Famous Suicides of the Japanese Empire

Written by David Mura
Review by Viviane Crystal

The murmur of Yeats forms the essence of this haunting novel: “Sacrifices might come in many different forms. Too long a sacrifice makes a stone of the heart. All changed, changed utterly. A terrible beauty is born.” Ben O’Hara charts the family sacrifices made before and after his father’s suicide and his brilliant scientist brother’s disappearance. Ben is now an adult, married and the father of two sons. But Ben is still tortured by the mystery of his father’s silent past as a “No-No boy” of the Japanese interment camps after the Pearl Harbor attacks. Ben moves through a rough few years as a juvenile delinquent, who eventually straightens out to become a mediocre high school history teacher unable to find focus on his doctoral thesis, the famous Japanese suicides forming the basis for the novel’s title. A piece of the puzzle linking these stories and his father’s suicide is missing; one which Ben knows will redeem the repressed reality of hidden lies and looming madness.

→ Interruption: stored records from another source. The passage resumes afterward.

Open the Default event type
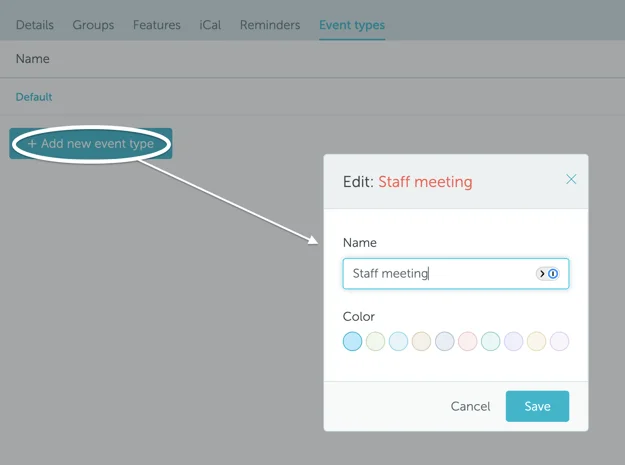The image size is (625, 465). tap(34, 97)
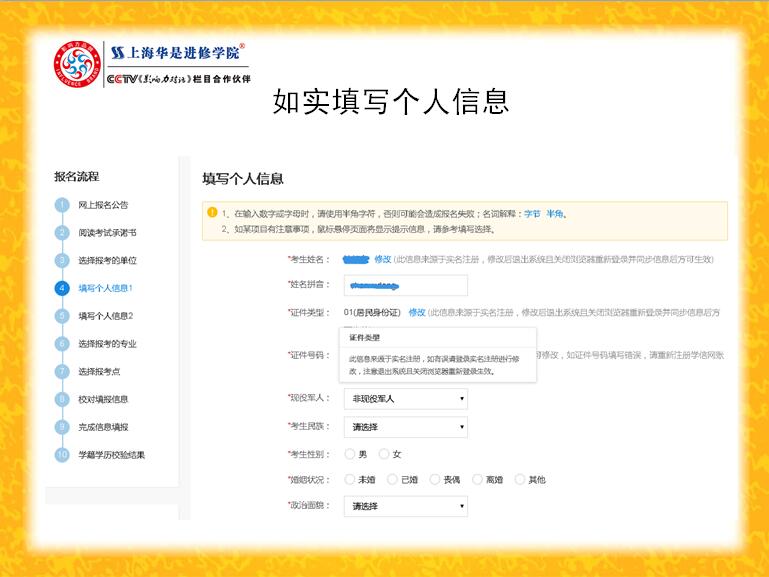The image size is (769, 577).
Task: Click the 姓名拼音 input field
Action: coord(406,285)
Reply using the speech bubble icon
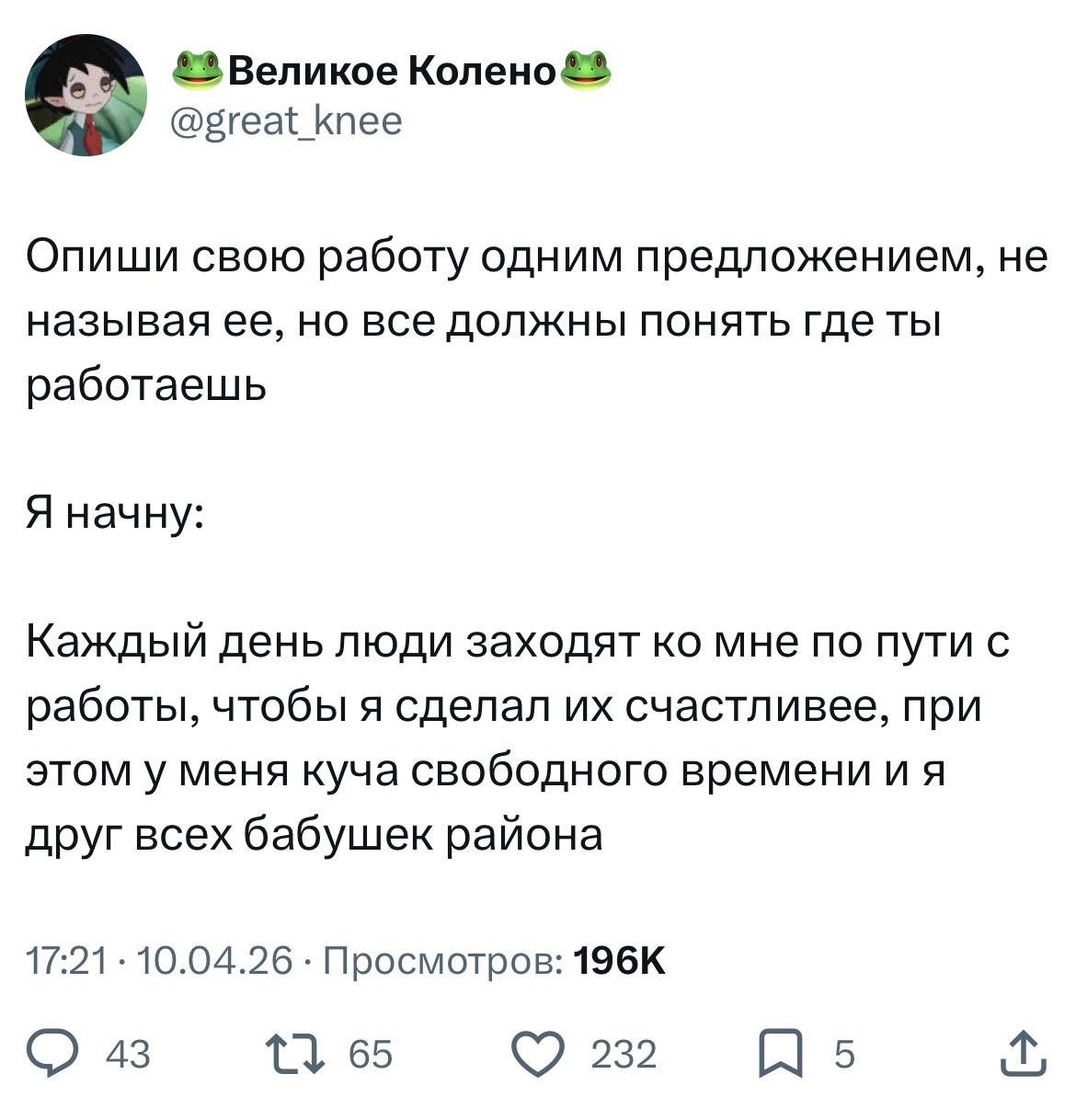1076x1120 pixels. coord(53,1054)
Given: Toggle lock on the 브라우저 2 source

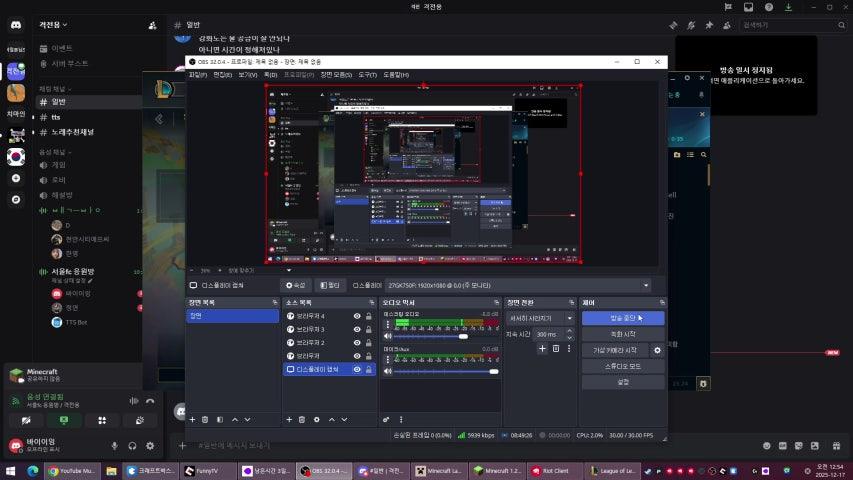Looking at the screenshot, I should tap(369, 342).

He travels a painful journey with the reader, who begins to empathize as Ben moves closer to the truth and eventual freedom. While the novel jumps forward and backward in disjointed segments, the set pace parallels the effects of Ben’s quest for meaningful answers. David Mura exposes a side of Nisei history unknown to the majority of Americans about Japanese residents living in America who not only resisted signing an American loyalty oath after the Pearl Harbor attack but also refused to fight in a segregated military unit of the American Army against Japan. Readers will be riveted by the connection between this hidden aspect of history and the demise of both Nisei and Sansei family members haunted by an unspoken civil war that former Japanese camp prisoners and their descendants cannot escape.